• **Page**
------------

Lingua::JA::Mail::Header - build ISO-2022-JP charset 'B' encoding mail header fields


Lingua-JA-Mail documentation Contained in the Lingua-JA-Mail distribution.

Index


Code Index:

NAME

Top

Lingua::JA::Mail::Header - build ISO-2022-JP charset 'B' encoding mail header fields

SYNOPSIS

Top

 use utf8;
 use Lingua::JA::Mail::Header;

 $header = Lingua::JA::Mail::Header->new;

 $header->add_from('taro@cpan.tld', 'YAMADA, Taro');

 # display-name is omitted:
  $header->add_to('kaori@cpan.tld');
 # with a display-name in the US-ASCII characters:
  $header->add_to('sakura@cpan.tld', 'Sakura HARUNO');
 # with a display-name contains Japanese characters:
  $header->add_to('yuri@cpan.tld', 'NAME CONTAINING JAPANESE CHARS');

 # mail subject contains Japanese characters:
  $header->subject('SUBJECT CONTAINING JAPANESE CHARS');

 # build and output the header fields
  print $header->build;

DESCRIPTION

Top

This module enables you to build mail header fields from a string which may contain some Japanese characters.

------------

• **Tasks and exercises**
**1)** According to the Lingua::JA::Mail::Header documentation, which method builds the header fields so they can be printed?
**2)** Extend the Lingua::JA::Mail::Header documentation past its last sentence.
The listing after this documentation has no connection to it.

• **Provided data**

------------

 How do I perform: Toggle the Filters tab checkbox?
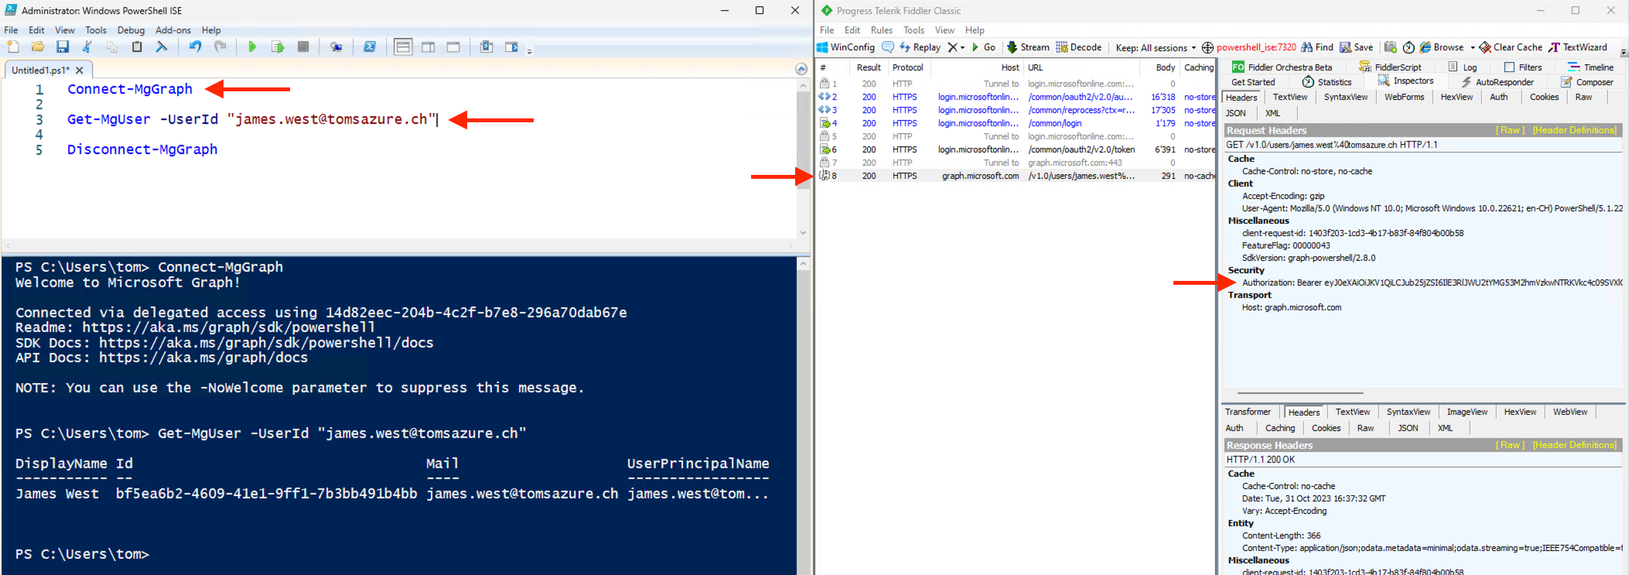1509,67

------------

• **Answers provided**
**1)** The build method, called as $header->build.

**2)**
If a string can contain Japanese characters, it will be encoded with 'ISO-2022-JP' charset 'B' encoding.

METHODS

Top

new

Create a new object.

date($date_time)

This method specifies the origination date-time of the mail (Date: header field). The format of date-time should be compliant to the RFC2822 specification. For example:

 Mon, 10 Mar 2003 18:48:06 +0900

Although RFC2822 describes that the origination date field and the originator address field(s) are the only required header fields, this module would not care to omit those header fields. Since MTA may modify such omittions and you would intended to do.

add_from($addr_spec [, $display_name])

This method specifies a originator address (the From: header field). The $addr_spec must be valid as an addr-spec in the RFC2822 specification. Be careful, an addr-spec doesn't include the surrounding tokens "<" and ">" (angles).

The $display_name is optional value. It must be valid as an display-name in the RFC2822 specification. It can contain Japanese characters and then it will be encoded with 'B' encoding. When it contains only US-ASCII characters, it will not normaly be encoded. But in the rare case, it might be encoded with 'Q' encoding to shorten line length less than 76 characters (excluding CR LF).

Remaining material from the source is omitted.